In 2007 Kimball adapted and directed a version of the Peter Weiss play Marat / Sade.[13] Kimball followed Marat / Sade later in the year with the science fiction play Doing Time, which he co-wrote with American author Mac Tonnies.[14] It premiered in November in Halifax, Nova Scotia to positive reviews.[15] [16] Kimball also directed Doing Time at the 2008 Boulder International Fringe Festival.[17]
In June 2016, Kimball announced he was attempting to enter provincial politics by seeking the Progressive Conservative nomination in the riding of Halifax Needham.[18] In July 2016, he lost the nomination, finishing third on the first ballot.[19] In October 2016, Kimball was nominated as the Progressive Conservative candidate in Clayton Park West for the 2017 general election.[20] On election night, Kimball finished second with 26% of the vote to Liberal candidate Rafah DiCostanzo.[21]
A number of Kimball's documentaries have dealt with paranormal themes, including the UFO phenomenon, ghosts, and cryptozoology.

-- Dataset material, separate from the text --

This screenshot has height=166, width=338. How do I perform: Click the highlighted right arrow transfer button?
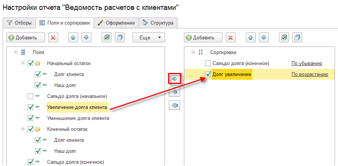point(174,79)
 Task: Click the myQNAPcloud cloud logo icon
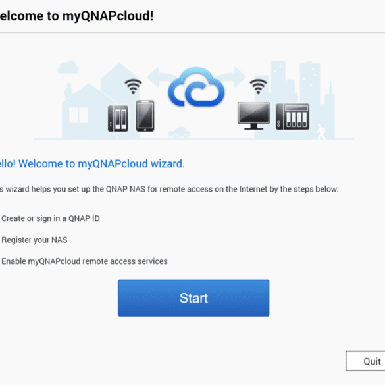pos(196,88)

Since 2005 he has maintained a blog about various paranormal subjects called The Other Side of Truth.[22] His first book, The Other Side of Truth: The Paranormal, The Art of the Imagination, and The Human Condition, was published in October 2012, by Redstar Books.[23] Kimball is the nephew of prominent ufologist Stanton Friedman, but is skeptical of extraterrestrial visitation as an explanation for the UFO phenomenon, and is a vocal critic of the Exopolitics movement, a stance which has generated controversy among believers in the Extraterrestrial hypothesis.[24]

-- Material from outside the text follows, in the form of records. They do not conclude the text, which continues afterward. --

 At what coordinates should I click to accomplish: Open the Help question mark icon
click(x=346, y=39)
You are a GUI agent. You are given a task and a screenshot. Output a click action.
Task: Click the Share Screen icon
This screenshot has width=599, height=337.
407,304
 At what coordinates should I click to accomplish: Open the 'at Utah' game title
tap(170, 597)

Kimball posits that the paranormal could be our interaction with an advanced non-human intelligence who may be pulling things out of our own minds and presenting it back to us in ways that we will understand. This accounts for why tales of the paranormal have changed over various eras, from dragons to spaceships. Whoever is presenting these images is trying to appeal to a particular audience in a specific time frame. He theorizes that most paranormal phenomena is a kind of artistic creation by this non-human intelligence. It may be part of a teaching or preparation process, whereby humans are encouraged to move up to the next level of development or think about things in a broader way. He has drawn links between the paranormal and various strands of spiritualism and mysticism, including the experiences of Jakob Böhme, William Blake and Henry Alline.[25] [26]
Kimball also hosts a podcast called The Other Side of Truth, where he has interviewed a wide range of people primarily about paranormal-themed subjects, including UFO researchers Kevin Randle, Nick Pope, and Stanton Friedman, historian and author Aaron John Gulyas, filmmaker Paul Davids, and scientist and consciousness researcher Dean Radin.[27] Kimball has appeared as a guest on numerous radio programs, including Coast to Coast AM with George Noory, Radio Misterioso, and Binnall of America.[28] He is a former co-host of the syndicated radio program The Paracast.